Dataset entries:
_ _ _ _ _

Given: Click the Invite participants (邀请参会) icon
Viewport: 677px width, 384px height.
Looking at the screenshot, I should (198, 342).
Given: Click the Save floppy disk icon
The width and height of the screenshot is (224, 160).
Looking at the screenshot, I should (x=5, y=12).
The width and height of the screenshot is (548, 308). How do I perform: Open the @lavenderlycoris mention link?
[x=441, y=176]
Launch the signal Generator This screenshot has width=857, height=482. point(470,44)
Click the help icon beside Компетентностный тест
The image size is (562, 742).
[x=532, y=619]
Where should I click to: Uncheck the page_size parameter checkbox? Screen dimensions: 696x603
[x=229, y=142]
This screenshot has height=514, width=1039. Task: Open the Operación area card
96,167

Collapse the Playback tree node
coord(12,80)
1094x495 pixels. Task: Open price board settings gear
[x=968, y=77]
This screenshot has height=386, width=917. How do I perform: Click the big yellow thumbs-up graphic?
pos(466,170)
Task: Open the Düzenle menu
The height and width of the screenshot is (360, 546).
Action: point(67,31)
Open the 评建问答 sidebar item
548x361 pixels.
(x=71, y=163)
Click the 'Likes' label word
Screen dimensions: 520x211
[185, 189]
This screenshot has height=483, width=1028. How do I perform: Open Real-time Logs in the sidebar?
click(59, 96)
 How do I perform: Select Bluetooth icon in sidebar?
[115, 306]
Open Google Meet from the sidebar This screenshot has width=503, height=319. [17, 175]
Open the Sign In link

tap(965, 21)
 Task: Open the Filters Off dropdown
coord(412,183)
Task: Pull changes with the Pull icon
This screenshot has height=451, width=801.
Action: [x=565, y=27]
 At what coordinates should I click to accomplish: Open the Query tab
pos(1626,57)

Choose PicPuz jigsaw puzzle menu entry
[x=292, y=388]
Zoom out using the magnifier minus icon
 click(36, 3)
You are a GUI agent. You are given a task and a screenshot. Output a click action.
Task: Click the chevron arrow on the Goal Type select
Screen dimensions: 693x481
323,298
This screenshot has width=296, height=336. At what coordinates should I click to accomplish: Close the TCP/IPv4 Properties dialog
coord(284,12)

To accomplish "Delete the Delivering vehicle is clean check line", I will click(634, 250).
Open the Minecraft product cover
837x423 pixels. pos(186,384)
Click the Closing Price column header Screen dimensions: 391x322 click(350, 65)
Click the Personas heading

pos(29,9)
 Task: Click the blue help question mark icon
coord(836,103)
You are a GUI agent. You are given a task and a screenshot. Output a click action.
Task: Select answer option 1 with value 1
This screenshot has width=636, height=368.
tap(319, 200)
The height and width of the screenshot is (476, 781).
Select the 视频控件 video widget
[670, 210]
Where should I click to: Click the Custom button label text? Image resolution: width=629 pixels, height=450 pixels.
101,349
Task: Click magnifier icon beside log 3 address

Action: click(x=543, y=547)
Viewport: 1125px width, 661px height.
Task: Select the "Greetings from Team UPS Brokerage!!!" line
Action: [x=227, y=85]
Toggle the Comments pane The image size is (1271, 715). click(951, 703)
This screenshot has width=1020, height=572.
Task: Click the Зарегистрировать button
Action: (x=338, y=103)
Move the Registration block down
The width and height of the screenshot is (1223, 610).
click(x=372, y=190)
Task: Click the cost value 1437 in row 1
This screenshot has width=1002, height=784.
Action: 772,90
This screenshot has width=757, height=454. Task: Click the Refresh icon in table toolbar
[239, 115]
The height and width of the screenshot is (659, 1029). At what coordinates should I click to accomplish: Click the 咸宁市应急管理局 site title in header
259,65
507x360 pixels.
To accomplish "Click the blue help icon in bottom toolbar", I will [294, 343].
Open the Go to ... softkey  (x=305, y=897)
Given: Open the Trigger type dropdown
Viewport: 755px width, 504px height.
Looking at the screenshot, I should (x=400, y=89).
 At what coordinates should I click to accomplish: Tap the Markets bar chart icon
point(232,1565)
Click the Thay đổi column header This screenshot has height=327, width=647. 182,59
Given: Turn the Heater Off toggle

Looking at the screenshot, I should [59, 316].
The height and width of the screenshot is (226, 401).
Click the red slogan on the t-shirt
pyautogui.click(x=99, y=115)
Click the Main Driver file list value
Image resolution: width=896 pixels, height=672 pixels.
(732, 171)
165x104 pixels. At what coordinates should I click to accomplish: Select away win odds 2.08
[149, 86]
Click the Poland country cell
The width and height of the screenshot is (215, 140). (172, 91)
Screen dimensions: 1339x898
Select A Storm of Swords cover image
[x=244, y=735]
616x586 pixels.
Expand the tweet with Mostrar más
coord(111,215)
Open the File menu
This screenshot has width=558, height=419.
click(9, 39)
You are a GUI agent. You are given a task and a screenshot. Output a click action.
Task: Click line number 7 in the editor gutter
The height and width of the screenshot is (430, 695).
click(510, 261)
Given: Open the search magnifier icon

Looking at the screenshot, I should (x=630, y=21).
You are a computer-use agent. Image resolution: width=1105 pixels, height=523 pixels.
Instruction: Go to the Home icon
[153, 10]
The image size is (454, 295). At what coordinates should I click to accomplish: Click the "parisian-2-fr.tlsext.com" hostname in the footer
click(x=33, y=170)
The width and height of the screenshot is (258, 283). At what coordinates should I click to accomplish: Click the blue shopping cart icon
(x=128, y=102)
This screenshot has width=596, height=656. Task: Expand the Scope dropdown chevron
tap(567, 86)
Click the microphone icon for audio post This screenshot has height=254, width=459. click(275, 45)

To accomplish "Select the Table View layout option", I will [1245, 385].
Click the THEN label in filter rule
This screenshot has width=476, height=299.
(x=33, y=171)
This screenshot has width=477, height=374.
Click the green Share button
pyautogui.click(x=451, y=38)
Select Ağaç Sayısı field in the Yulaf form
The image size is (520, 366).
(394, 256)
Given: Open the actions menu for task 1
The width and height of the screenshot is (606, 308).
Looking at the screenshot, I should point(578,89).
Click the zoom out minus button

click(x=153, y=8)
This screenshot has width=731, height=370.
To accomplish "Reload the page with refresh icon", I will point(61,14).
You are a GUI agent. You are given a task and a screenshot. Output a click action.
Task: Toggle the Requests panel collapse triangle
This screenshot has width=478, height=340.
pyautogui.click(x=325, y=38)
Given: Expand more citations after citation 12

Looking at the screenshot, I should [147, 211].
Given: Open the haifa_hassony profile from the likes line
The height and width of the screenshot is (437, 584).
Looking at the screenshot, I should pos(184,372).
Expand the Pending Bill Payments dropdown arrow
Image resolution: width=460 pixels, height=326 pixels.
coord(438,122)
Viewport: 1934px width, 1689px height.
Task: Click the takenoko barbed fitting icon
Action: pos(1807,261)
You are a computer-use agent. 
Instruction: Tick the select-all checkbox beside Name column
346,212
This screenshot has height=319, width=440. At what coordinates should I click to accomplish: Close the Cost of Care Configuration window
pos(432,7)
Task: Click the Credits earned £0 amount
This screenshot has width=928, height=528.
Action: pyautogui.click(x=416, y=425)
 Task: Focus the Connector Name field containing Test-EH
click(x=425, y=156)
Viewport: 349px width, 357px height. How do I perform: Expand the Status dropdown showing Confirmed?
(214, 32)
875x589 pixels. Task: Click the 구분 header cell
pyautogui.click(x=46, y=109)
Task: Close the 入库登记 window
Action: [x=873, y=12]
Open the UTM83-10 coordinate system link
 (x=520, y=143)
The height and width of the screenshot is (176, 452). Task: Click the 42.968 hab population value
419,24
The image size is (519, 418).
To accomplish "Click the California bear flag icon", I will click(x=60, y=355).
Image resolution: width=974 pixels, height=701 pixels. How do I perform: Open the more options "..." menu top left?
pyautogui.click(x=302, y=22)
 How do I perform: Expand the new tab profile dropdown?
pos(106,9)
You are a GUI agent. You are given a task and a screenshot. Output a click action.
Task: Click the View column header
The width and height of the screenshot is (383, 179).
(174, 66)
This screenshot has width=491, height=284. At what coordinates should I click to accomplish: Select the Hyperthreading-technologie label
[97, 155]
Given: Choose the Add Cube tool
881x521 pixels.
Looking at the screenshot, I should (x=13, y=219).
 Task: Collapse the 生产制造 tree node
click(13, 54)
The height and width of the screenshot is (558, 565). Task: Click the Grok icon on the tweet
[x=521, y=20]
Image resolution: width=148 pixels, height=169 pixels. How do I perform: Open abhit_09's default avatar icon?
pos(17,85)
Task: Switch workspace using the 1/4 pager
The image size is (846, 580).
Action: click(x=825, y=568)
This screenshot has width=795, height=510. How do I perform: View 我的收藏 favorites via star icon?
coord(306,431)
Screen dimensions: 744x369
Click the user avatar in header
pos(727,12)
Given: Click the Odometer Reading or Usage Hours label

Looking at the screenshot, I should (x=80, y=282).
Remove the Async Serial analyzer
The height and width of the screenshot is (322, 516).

_ _ _ _ _

The task ▸ Locate the word "computer" in the records and collect each line it appears in.

Result below ▸
You are a computer-use agent. Image resolution: width=1105 pixels, height=523 pixels.
You are a computer-use agent. 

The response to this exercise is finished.